INSTRUCTIONS FOR THE TASK: Transcribe exactly the span of lines that begins the records and ends with the line holding "Given: Click the 导出 export button", both boundary lines included.

SUPPLIED DATA:
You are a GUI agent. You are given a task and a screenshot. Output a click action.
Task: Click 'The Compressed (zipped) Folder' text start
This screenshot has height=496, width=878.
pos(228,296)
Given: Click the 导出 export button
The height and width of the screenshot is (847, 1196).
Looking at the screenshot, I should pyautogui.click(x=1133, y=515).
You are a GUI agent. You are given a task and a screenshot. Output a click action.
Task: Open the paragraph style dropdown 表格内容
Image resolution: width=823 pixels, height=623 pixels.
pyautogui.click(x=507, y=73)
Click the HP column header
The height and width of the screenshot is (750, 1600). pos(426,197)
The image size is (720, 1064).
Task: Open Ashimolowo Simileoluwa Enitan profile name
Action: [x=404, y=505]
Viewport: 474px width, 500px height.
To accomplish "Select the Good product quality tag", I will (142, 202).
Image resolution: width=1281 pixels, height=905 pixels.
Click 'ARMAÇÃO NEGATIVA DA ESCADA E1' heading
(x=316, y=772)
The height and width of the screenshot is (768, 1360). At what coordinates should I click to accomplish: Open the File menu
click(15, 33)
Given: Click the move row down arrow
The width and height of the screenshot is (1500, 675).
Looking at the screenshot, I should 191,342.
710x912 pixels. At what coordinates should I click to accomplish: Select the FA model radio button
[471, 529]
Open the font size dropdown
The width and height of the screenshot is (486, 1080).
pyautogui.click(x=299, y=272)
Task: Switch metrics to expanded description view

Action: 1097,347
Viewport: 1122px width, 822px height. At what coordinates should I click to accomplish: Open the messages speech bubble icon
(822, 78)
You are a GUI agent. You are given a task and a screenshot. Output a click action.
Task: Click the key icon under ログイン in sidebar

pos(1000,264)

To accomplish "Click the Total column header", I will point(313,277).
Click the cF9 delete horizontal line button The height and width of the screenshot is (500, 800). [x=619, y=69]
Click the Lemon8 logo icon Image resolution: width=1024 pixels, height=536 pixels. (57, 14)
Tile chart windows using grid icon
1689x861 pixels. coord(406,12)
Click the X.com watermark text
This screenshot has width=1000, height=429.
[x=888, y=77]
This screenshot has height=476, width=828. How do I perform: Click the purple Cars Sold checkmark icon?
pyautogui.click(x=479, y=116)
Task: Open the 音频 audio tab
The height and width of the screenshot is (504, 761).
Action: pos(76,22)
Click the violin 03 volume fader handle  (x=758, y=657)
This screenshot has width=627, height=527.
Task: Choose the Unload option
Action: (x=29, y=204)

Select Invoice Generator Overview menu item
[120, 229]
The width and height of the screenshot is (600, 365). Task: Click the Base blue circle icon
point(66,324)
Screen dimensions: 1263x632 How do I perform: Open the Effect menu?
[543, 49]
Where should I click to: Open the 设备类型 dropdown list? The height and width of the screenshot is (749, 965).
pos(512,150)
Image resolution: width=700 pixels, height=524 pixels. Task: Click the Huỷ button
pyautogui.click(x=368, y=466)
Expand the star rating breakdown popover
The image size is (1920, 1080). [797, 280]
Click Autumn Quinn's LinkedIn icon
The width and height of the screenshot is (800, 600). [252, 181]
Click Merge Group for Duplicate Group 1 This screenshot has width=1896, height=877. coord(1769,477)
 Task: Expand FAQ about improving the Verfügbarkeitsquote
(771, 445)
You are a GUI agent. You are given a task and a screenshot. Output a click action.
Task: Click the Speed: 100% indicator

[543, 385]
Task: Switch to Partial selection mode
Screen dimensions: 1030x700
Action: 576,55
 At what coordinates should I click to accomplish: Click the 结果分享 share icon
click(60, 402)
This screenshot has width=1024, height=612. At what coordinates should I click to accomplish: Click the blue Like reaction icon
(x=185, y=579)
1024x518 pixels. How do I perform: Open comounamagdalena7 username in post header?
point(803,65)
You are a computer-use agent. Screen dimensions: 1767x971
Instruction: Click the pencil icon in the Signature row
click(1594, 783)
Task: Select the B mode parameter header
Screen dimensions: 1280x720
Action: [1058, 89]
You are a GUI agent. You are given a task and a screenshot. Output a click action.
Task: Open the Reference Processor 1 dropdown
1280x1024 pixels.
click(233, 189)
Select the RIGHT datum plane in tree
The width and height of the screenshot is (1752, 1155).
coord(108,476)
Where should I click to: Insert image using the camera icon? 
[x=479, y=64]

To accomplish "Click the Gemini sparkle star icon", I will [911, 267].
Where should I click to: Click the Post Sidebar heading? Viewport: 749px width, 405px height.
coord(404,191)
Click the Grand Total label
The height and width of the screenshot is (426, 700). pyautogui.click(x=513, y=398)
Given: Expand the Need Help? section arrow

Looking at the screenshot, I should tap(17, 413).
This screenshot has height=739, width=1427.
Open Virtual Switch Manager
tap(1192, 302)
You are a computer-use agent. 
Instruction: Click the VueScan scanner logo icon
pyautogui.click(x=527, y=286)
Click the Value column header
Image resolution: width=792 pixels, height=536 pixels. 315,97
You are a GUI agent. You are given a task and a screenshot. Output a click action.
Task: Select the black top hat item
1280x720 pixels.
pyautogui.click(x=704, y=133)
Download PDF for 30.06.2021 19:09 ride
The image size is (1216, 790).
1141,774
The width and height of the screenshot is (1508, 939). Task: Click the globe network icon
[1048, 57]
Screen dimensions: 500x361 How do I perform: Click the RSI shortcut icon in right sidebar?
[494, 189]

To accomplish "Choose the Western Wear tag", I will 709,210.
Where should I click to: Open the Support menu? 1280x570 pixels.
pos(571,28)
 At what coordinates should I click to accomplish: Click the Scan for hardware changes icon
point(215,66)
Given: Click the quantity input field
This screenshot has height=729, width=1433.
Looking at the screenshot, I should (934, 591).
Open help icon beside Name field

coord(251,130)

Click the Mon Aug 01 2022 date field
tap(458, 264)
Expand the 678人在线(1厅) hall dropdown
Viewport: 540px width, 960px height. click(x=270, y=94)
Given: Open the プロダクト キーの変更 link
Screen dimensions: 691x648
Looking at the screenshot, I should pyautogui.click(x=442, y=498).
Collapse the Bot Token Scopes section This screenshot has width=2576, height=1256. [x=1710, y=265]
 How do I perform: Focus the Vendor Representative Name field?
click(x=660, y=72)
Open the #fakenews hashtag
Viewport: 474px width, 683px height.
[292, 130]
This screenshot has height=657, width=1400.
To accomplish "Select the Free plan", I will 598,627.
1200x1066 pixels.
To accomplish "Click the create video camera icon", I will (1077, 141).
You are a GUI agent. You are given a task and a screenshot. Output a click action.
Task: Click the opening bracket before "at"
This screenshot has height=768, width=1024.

WORKED SOLUTION:
You are a GUI agent. You are given a task and a screenshot. Output a click action.
Task: Click 'The Compressed (zipped) Folder' text start
This screenshot has height=496, width=878.
pos(228,296)
Given: Click the 导出 export button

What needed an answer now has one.